Она не предполагала, что миссия окажется такой трудной. Она поняла это только теперь, стоя перед дверью, на которой еще сохранилась медная дощечка с именем профессора Берковича. Непонятно, почему ее не сняли. Впрочем, как раз понятно. Она тоже не сняла бы, оказавшись в таком положении. Но у нее положение совсем другое. Что же она сможет сказать?

Весь ужас в этой разнице положений. Если бы она могла прийти и сказать: «Нас всех собираются вывезти в какие-то лагеря, нужно что-то предпринимать» – это было бы совсем иначе. Совсем просто. Но сейчас...

Она скажет и уйдет. Как посторонняя, как зрительница со стороны. Она совершенно не виновата, что приказ касается не ее, а других; и уж, во всяком случае, она хоть что-то делает, чтобы им помочь. Другая вообще осталась бы в стороне. Все это так, и все же чудовищно трудно прийти и сказать такую вещь. Вот Люся – та, наверное, нашла бы правильные слова, сумела бы утешить, успокоить, как-то объяснить...
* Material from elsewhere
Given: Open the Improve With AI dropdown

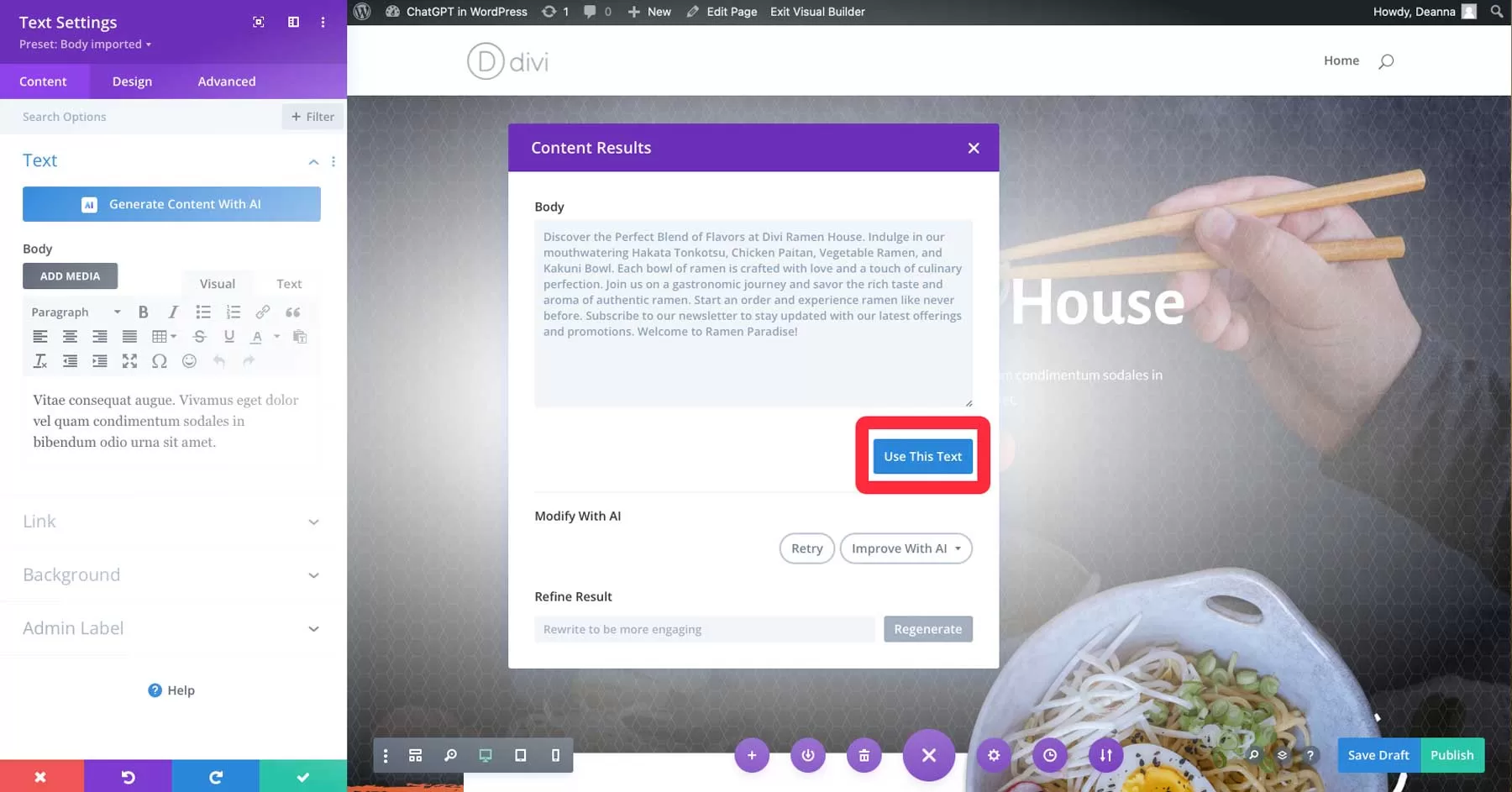Looking at the screenshot, I should click(906, 548).
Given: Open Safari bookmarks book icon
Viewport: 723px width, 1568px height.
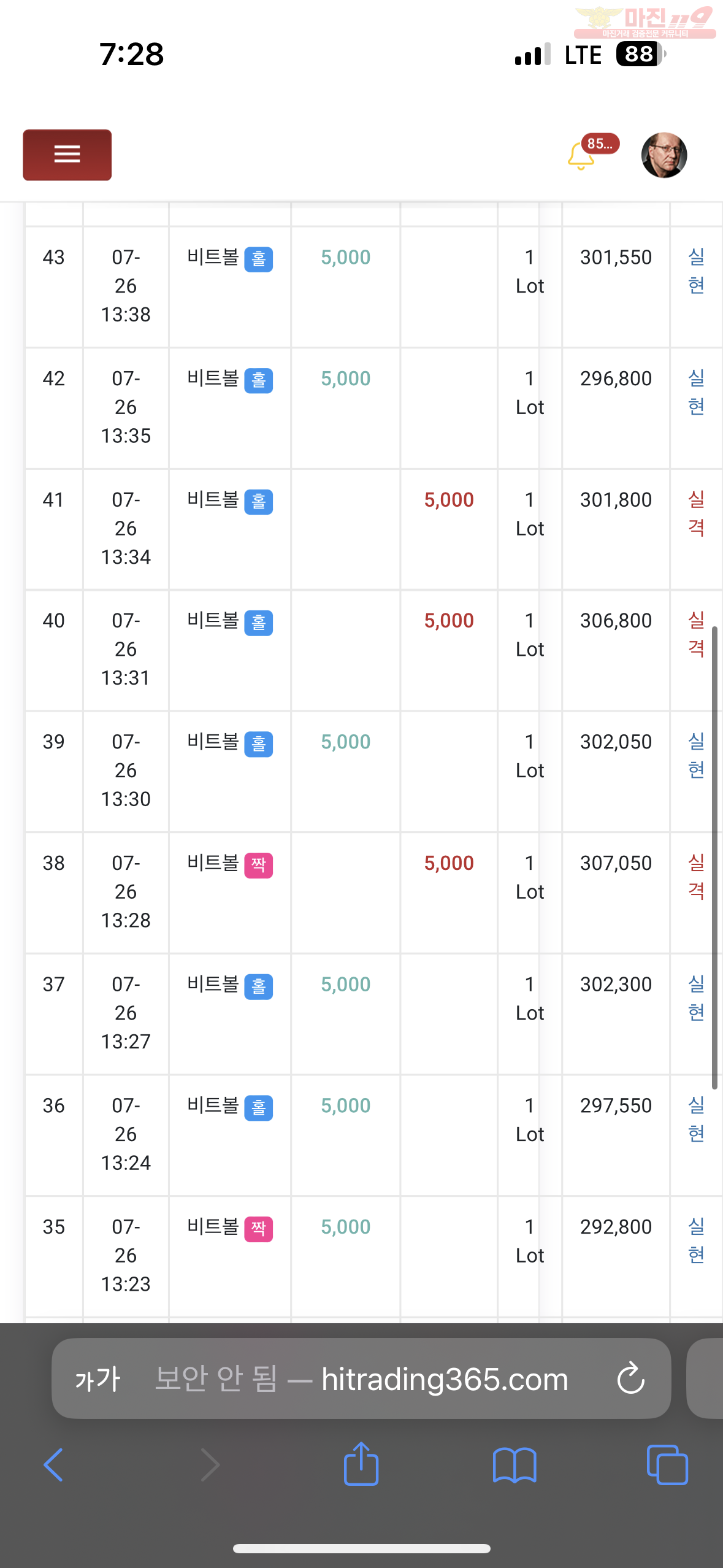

Таня позвонила еще раз (ей очень захотелось вдруг, чтобы никого не оказалось дома) и обвела взглядом обшарпанную лестничную площадку. Понятно, почему отсюда никого не выселили, – слишком уж этот дом пострадал. Бомба, упавшая где-то неподалеку, тряхнула здание так, что оно лопнуло и расселось, как пересохшая бочка; странно было, что его три этажа еще держатся один на другом.

Прошаркали за дверью шаги, медлительный женский голос спросил: «Кто там?»; потом ее впустили в темную прихожую и мимо каких-то сундуков и ящиков провели в комнату, немногим более светлую и прибранную. Видно было, что люди, живущие здесь, опустились безнадежно и непоправимо, как умеют опускаться только некогда обеспеченные и не приспособленные к нужде интеллигентные семьи, внезапно подкошенные какой-то большой бедой.